In connection with the Offer, Jefferies, UBS, Numis, HSBC, Berenberg (the "Underwriters") and any of their respective affiliates, acting as investors for their own accounts, may subscribe for or purchase Ordinary Shares and in that capacity may retain, purchase, sell, offer to sell or otherwise deal for their own accounts in such Ordinary Shares and other securities of the Company or related investments in connection with the Offer or otherwise. In addition, certain of the Underwriters or their affiliates may enter into financing arrangements and swaps in connection with which they or their affiliates may from time to time acquire, hold or dispose of Ordinary Shares. None of the Underwriters intends to disclose the extent of any such investment or transactions otherwise than in accordance with any legal or regulatory obligations to do so.
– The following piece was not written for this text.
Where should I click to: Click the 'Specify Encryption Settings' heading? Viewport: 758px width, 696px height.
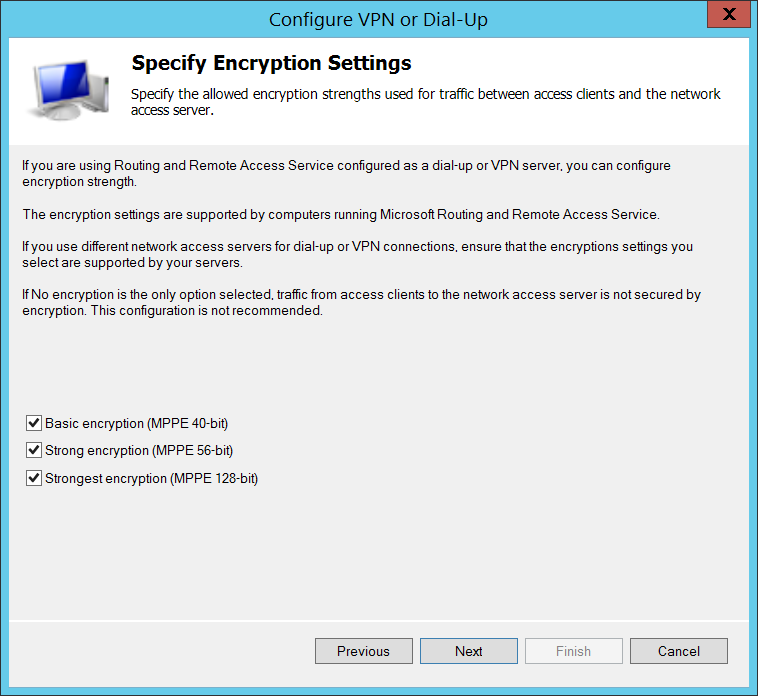[271, 64]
None of the Underwriters, nor any of their respective subsidiary undertakings, affiliates or any of their respective partners, directors, officers, employees, advisors, agents or any other person accepts any responsibility or liability whatsoever for, or makes any representation or warranty, express or implied, as to the truth, accuracy, completeness or fairness of the information or opinions in this announcement (or whether any information has been omitted from the announcement) or any other information relating to the Company, its subsidiaries or associated companies, whether written, oral or in a visual or electronic form, and howsoever transmitted or made available or for any loss howsoever arising from any use of this announcement or its contents or otherwise arising in connection therewith.